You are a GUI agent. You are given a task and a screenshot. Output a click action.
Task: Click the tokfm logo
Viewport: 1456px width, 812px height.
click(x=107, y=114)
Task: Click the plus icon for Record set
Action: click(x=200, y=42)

EXERCISE
Put every line of the listing into a JSON list of strings, one string per line, and omit blank lines.

ANSWER TO THE TASK
[
  "You are a GUI agent. You are given a task and a screenshot. Output a click action.",
  "Task: Click the tokfm logo",
  "Viewport: 1456px width, 812px height.",
  "click(x=107, y=114)",
  "Task: Click the plus icon for Record set",
  "Action: click(x=200, y=42)"
]